[Records contained in a dataset]
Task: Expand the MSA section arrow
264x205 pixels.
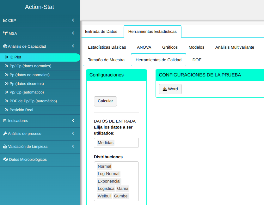Action: (x=73, y=33)
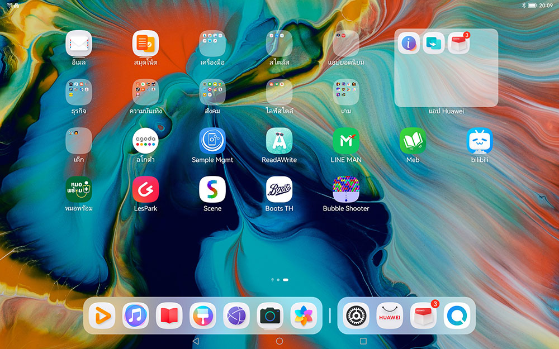559x349 pixels.
Task: Open the Camera app in dock
Action: coord(271,316)
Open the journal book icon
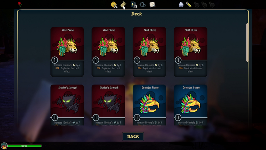The height and width of the screenshot is (150, 266). click(x=152, y=5)
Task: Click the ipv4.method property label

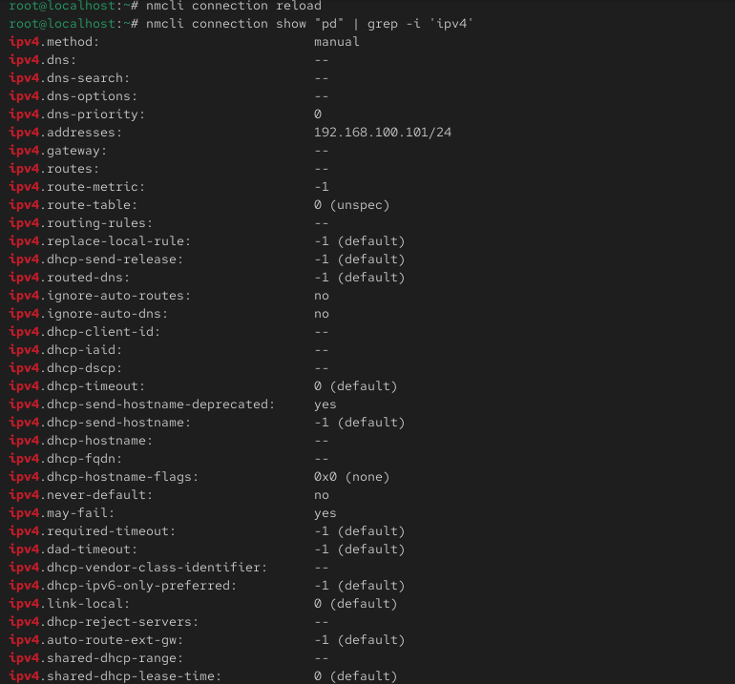Action: click(x=53, y=42)
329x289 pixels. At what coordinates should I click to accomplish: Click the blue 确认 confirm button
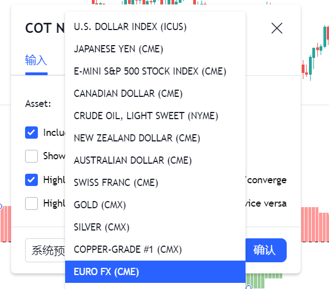266,250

Your assignment: Every line of the records above should be copied exactly, while the pictures are left behind.

Exercise result:
Task: Expand the MSA section arrow
264x205 pixels.
Action: (x=73, y=33)
559x349 pixels.
Task: Open the Camera app in dock
Action: coord(271,316)
Open the journal book icon
The height and width of the screenshot is (150, 266). click(x=152, y=5)
Task: Click the ipv4.method property label

Action: click(x=53, y=42)
329x289 pixels. At what coordinates should I click to accomplish: Click the blue 确认 confirm button
266,250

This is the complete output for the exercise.